“You should kill us all on sight!”
I hate having summer colds! Still, I roused myself from my sick bed to watch the exciting conclusion of this opening two parter, which presumably sets out Steve Moffat’s stall for what’s going to happen this series. And while I did enjoy it, I had some – if not too many – reservations.
The pre-title sequence (one of the longest they’ve ever done, I think) immediately plunged us back into X Files territory with its ‘3 months later’ schtick avoiding an easy resolution to last week’s cliffhanger. It’s an audacious thing to attempt, though I had actually become rather tired of its use in American shows; still, along with the overall more adult tone, this season does seem to be aiming for a more American flavour. They certainly managed that, with some epic, if rather gratuitous use of big locations in Arizona and Utah, although I was slightly reminded of the similarly gratuitous extended sequences of Paris in City of Death.
Still, the time jump cleverly played with our perceptions of Mark Sheppard’s usual, more villainous, onscreen persona. We’re used to seeing him as bad guys, so it made it easy to believe that Canton Delaware had been taken over by the Silence. Of course, it was all an elaborate ruse to enable the construction of a totally isolated environment and get him and our heroes inside it with the TARDIS. Nice to hear the mysterious material described as ‘dwarf star alloy’, a nod back to classic serial Warrior’s Gate, but the whole ruse was itself reminiscent of the Doctor’s similar scam in The Invasion of Time – act like a bastard till you’ve built your snoop-proof room, then reveal your actual plan.
Mind you, it’s fair to say that most of the audience watching this probably don’t remember The Invasion of Time in that kind of detail, and if they do, then like me they should probably get more of a life. Probably more recognisable was that shot of the bearded, shackled Doctor surrounded by soldiers – that was almost a direct lift from the beginning of Pierce Brosnan’s last Bond movie, Die Another Day.
Enough with the references though – how well did it work as a conclusion to the story? Well, as predicted, it left as many questions hanging as were actually answered. First of all, if the Silence were the all powerful bad guys of the last season, would they have been defeated so easily? It was a very neat resolution, effectively using them as their own executioners, though it seemed a mite convenient that the injured one in the Area 51 cell should say something, on video, so precisely applicable to the Doctor’s intentions.
It also seemed a little easy that President Nixon became, effectively, the Doctor’s Get Out of Jail Free card. Those sequences were fun – especially the well shot reveal of the Doctor fiddling around inside Apollo 11’s capsule – but I did wonder why the Doctor, having been so reticent to allow Churchill too much knowledge of the TARDIS last year, would so blithely allow one of history’s dodgiest democratic leaders to travel hither and yon so easily. Given that the US were mired in the Cold War and Vietnam at the time, I’d have expected Tricky Dicky to at least try and nab an Owner’s Manual from the TARDIS bookshelves. Lucky the Doctor threw it out because he didn’t agree with it. Also handy that he got Nixon to tape everything in his office…
Stylistically, we were in effective X Files pastiche mode here, never more evidently than in the genuinely creepy sequence of Amy and Canton investigating the deserted orphanage. The message of ‘Get Out’ scrawled in what looked like blood over every surface was unnerving, but not half so unnerving as Kerry Shale’s shellshocked performance as Dr Renfrew. And the flashlight beams in dark, eerie rooms were much in evidence as Amy prowled the building. The concept of the Silence editing themselves out of your memory was used to give some cool reveals, most notably Amy’s discovery that they sleep hanging from ceilings!

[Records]

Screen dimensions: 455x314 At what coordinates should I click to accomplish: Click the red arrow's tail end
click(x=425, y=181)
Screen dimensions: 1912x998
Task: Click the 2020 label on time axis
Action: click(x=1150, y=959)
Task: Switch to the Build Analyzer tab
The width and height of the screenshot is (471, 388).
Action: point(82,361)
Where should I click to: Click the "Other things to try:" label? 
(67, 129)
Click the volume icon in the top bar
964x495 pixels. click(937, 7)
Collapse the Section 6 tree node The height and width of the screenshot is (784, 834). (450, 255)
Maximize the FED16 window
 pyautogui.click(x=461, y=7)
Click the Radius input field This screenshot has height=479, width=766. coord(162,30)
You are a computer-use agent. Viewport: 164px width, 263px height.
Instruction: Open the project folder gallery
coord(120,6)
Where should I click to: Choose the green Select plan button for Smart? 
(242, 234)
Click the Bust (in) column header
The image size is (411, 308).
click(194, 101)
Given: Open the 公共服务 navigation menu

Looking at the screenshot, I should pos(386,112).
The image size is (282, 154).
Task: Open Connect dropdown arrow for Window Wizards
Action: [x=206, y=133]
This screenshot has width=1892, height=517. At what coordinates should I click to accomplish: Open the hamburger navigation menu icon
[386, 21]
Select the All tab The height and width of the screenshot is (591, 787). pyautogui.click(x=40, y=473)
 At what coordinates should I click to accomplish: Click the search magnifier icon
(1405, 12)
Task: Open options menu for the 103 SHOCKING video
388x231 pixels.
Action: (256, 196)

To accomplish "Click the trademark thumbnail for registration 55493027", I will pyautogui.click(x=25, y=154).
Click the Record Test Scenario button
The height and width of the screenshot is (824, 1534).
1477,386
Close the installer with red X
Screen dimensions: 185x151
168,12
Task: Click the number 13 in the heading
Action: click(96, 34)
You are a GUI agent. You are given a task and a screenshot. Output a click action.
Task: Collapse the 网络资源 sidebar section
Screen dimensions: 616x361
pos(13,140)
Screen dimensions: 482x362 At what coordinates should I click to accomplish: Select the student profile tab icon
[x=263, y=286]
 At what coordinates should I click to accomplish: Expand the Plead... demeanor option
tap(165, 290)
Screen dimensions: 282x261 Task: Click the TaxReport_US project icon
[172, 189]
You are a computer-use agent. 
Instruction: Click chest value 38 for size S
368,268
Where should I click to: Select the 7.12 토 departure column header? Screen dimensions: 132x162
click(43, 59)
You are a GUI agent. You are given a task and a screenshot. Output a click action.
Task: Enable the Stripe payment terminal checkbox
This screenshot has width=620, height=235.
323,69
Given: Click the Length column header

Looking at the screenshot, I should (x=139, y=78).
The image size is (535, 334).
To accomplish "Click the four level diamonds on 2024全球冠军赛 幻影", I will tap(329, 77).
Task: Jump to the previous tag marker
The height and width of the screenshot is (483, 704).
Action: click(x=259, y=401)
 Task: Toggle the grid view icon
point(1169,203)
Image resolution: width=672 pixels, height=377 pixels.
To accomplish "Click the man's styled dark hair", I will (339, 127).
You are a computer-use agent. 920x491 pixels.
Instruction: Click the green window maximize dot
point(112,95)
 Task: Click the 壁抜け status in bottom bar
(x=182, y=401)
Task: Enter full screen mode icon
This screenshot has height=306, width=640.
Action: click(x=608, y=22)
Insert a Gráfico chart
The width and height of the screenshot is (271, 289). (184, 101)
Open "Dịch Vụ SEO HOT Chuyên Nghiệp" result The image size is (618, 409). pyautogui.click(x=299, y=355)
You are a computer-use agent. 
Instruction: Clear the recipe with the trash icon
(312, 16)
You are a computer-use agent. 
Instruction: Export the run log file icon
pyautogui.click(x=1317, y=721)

§ Exercise directions
Resume the review of the Doctor Who two-parter, carrying on from its final sentence. The listing is unrelated to the review of the Doctor Who two-parter.

§ Answer below
At least from Amy’s perspective, the sequence became more and more dreamlike, almost David Lynch in style. Who was that mysterious woman with the eyepatch who stuck her head through a non existent hatch to proclaim “she’s dreaming”? What was going on with the little girl’s room, and that photo of Amy holding a baby? There were no answers here, but I’d say this sequence is pivotal to the story as a whole, and worth watching a few times to pick out clues. I’m going to have another go when I’ve finished writing…
Also in classic X Files mode was the ‘alien abduction’ sequence, with Amy (wearing a dark, Scully-like suit) strapped to a chair while a big light shone in her face and the aliens leaned menacingly towards her. The Silence look like a lot of things – Munch’s The Scream, the Gentlemen from Buffy episode Hush – but here they were most reminiscent of the classic Greys as often depicted in The X Files.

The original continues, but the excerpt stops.